What you have to do:
An exact transcription is needed, starting at the line containing "At what coordinates" and running through the last line of the records, with every picture left out.
Segment Start: Available records
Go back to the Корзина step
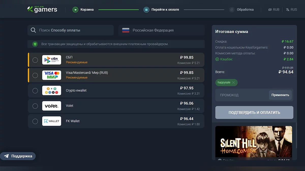The image size is (305, 171). [x=87, y=10]
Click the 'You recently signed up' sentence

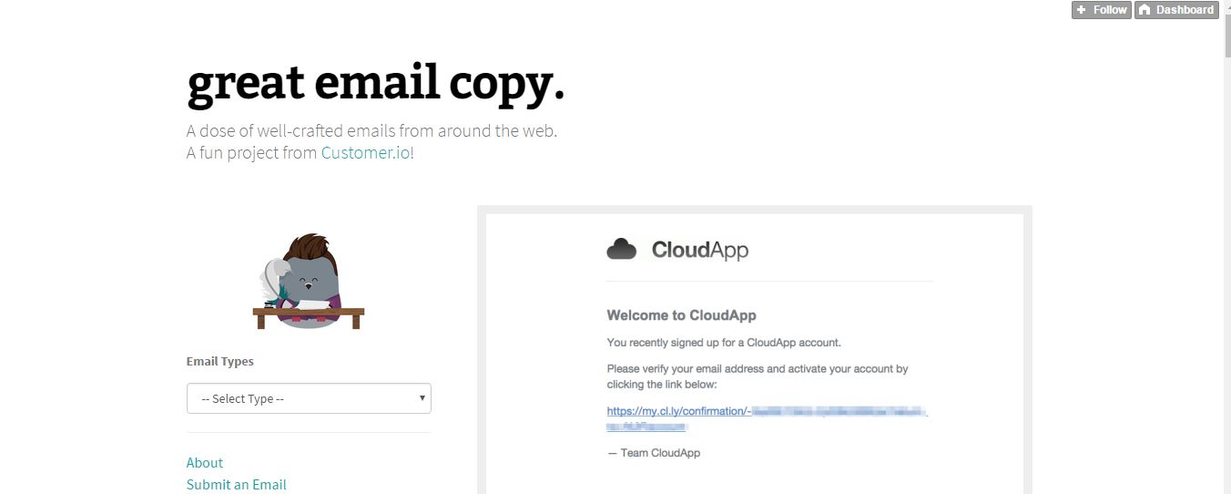point(724,343)
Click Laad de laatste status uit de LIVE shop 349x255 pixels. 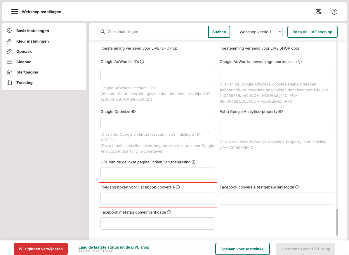114,247
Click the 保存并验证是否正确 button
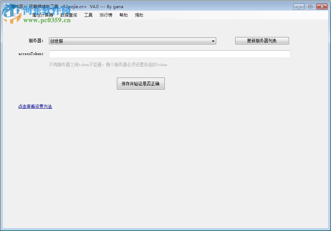This screenshot has width=331, height=231. click(140, 84)
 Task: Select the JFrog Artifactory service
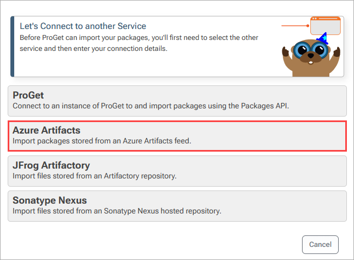177,171
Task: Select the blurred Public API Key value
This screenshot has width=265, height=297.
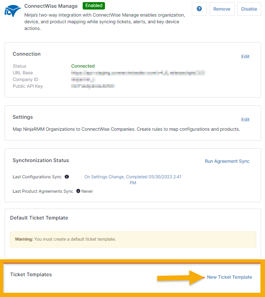Action: coord(93,86)
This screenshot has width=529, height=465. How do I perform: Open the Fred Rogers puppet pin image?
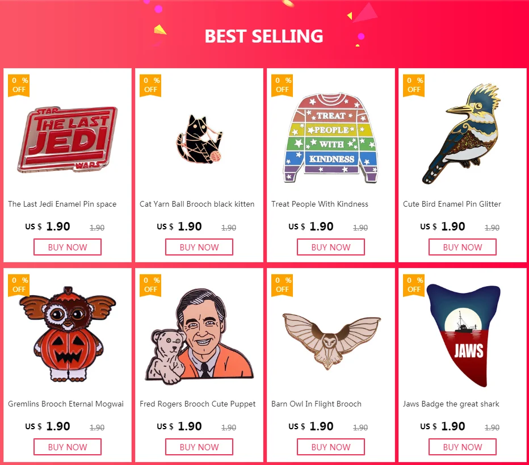[199, 337]
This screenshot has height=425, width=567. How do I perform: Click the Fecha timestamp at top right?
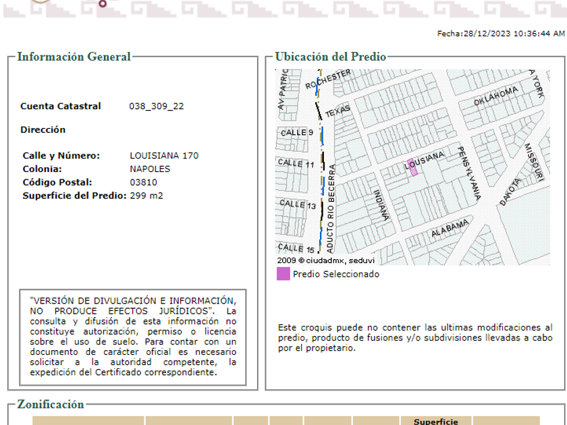tap(500, 33)
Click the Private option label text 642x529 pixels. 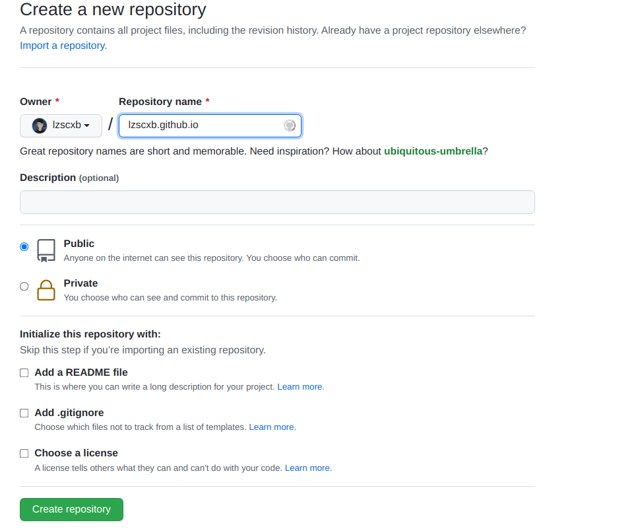tap(80, 283)
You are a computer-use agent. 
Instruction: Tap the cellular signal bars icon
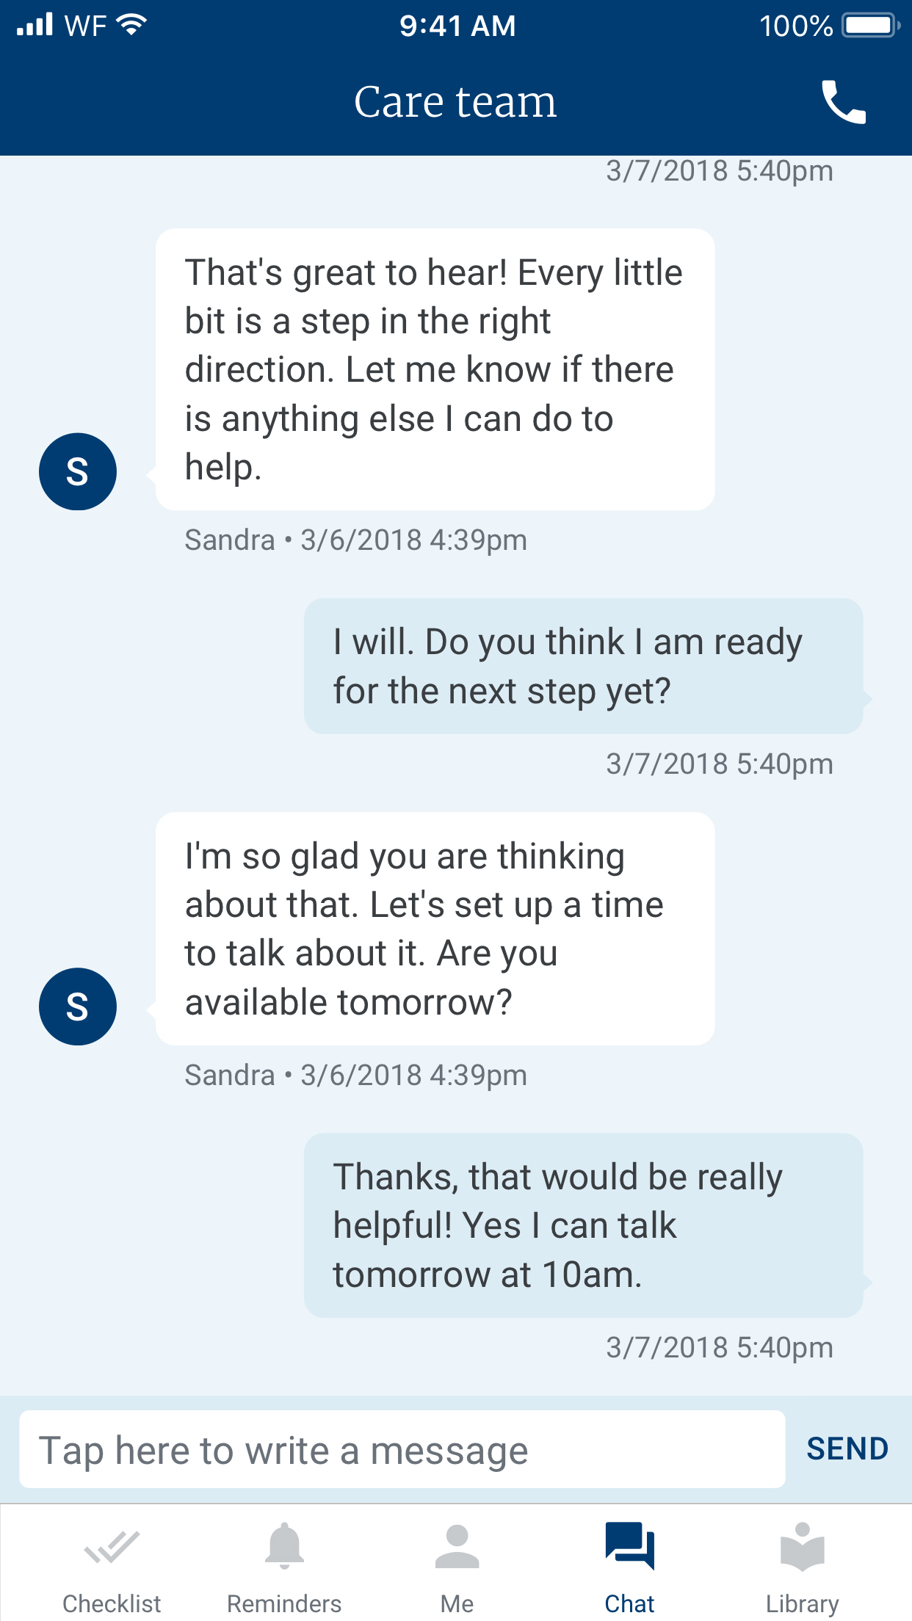[x=35, y=25]
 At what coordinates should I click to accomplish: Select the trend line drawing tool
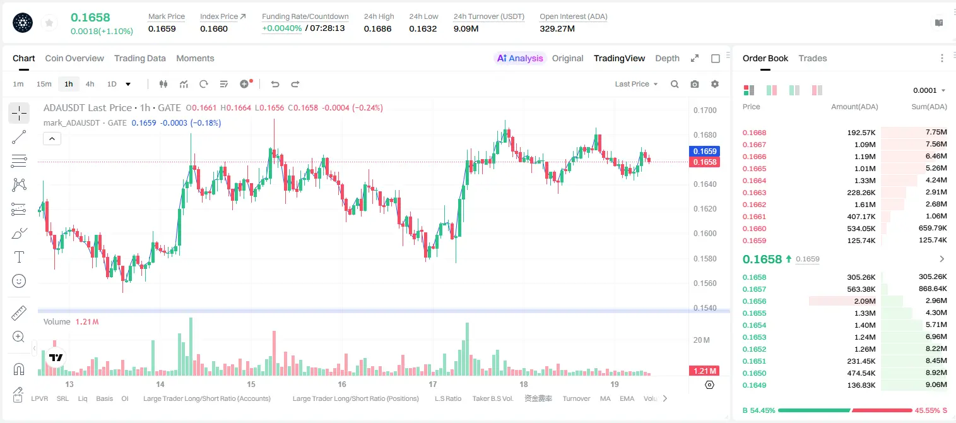pos(19,137)
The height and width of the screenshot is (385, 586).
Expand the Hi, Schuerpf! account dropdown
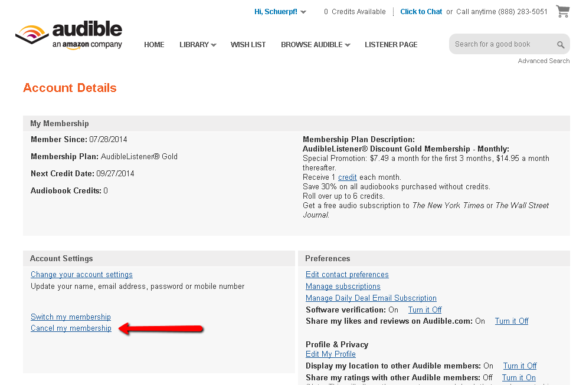point(280,12)
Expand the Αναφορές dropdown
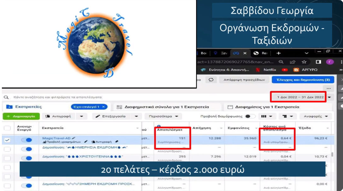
Segment End: Available records
Task result:
 At what coordinates should I click to accomplish: Select the trend line drawing tool
pos(19,137)
The height and width of the screenshot is (385, 586).
Expand the Hi, Schuerpf! account dropdown
point(280,12)
Expand the Αναφορές dropdown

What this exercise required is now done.